-- start ENTRIES SHOWN --

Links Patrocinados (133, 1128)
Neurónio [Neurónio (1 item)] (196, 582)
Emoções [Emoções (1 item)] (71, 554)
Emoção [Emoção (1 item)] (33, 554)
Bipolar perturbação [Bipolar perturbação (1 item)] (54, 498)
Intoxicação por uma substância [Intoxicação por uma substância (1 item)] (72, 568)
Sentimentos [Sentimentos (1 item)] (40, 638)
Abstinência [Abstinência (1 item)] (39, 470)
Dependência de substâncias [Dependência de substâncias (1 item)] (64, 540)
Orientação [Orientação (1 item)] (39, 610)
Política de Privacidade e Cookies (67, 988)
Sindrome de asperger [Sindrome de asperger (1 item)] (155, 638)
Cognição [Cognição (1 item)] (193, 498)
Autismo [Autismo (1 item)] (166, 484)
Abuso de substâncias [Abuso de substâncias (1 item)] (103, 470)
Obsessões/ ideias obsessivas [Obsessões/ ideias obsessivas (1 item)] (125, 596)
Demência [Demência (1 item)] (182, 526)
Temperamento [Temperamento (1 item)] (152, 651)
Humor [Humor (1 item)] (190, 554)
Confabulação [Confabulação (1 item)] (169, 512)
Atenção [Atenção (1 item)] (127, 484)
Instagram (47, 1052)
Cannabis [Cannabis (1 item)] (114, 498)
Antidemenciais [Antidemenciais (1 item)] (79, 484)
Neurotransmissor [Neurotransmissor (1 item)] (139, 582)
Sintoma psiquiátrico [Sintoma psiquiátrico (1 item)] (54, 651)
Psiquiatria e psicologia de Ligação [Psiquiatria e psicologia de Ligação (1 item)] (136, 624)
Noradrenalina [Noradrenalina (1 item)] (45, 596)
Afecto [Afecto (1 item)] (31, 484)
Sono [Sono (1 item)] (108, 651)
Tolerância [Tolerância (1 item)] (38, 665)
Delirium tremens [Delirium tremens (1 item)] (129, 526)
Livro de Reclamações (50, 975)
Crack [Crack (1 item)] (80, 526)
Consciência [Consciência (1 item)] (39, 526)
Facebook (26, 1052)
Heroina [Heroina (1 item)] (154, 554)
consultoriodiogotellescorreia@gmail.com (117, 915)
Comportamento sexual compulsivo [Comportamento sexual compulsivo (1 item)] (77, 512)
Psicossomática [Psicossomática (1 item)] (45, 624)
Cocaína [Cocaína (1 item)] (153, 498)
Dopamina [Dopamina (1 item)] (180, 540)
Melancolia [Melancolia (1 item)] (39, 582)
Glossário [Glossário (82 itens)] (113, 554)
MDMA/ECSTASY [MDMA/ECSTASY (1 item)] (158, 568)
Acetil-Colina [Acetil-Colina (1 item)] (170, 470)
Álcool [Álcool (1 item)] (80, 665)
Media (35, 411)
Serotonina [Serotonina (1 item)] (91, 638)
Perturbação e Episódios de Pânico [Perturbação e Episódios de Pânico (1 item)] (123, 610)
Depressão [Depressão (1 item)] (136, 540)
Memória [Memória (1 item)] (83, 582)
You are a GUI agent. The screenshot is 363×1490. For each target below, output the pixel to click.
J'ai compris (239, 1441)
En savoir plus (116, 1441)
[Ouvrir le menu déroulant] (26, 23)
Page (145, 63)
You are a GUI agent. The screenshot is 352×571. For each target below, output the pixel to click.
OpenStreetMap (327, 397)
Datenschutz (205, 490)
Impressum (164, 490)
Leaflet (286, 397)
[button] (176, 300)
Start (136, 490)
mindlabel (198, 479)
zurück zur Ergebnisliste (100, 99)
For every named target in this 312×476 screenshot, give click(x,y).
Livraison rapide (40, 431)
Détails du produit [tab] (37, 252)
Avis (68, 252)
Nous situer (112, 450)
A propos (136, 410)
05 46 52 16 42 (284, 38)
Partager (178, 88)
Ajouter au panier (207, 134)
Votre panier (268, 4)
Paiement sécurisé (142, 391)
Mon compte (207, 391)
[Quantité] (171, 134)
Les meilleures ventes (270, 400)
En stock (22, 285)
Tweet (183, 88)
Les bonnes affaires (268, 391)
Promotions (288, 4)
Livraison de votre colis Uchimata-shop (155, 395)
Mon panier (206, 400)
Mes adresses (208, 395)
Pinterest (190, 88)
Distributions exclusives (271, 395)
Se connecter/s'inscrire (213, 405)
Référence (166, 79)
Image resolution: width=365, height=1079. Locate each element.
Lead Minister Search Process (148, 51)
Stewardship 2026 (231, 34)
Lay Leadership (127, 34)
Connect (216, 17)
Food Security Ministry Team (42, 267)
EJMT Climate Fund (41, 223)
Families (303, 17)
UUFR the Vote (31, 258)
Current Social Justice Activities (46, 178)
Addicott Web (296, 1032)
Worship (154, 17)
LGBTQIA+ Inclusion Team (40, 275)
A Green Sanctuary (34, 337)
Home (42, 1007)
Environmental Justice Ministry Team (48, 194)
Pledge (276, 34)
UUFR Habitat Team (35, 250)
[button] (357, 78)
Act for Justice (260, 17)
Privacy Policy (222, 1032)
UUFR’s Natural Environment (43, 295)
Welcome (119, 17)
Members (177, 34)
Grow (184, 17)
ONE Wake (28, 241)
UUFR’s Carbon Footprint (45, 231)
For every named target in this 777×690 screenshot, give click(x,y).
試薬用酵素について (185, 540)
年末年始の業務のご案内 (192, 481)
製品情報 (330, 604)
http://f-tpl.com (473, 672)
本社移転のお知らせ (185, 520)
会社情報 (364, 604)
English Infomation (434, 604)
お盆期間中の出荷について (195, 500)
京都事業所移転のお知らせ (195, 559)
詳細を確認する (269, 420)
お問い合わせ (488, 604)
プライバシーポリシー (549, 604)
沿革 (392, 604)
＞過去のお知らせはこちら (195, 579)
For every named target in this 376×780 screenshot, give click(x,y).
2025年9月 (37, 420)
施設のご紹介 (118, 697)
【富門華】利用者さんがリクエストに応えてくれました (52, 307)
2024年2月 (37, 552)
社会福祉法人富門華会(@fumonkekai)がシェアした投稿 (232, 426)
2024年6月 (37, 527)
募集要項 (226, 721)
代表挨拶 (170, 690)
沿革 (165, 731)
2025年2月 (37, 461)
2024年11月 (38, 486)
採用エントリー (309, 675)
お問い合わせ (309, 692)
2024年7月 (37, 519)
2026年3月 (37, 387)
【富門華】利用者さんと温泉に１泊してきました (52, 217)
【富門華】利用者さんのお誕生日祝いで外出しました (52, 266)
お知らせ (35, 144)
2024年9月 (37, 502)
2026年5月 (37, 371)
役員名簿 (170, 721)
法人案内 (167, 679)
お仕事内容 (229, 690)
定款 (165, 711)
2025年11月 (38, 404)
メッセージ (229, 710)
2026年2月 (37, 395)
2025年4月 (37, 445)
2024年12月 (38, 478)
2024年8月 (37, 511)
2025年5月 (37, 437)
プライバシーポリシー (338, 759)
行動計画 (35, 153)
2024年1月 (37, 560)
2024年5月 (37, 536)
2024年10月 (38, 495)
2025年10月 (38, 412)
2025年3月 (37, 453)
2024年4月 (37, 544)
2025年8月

-- end ENTRIES SHOWN --

Copy the items from the line with "Addicott Web (296, 1032)" up to and including the line with "ONE Wake (28, 241)", keeping each line unchanged.

Addicott Web (296, 1032)
Worship (154, 17)
LGBTQIA+ Inclusion Team (40, 275)
A Green Sanctuary (34, 337)
Home (42, 1007)
Environmental Justice Ministry Team (48, 194)
Pledge (276, 34)
UUFR Habitat Team (35, 250)
[button] (357, 78)
Act for Justice (260, 17)
Privacy Policy (222, 1032)
UUFR’s Natural Environment (43, 295)
Welcome (119, 17)
Members (177, 34)
Grow (184, 17)
ONE Wake (28, 241)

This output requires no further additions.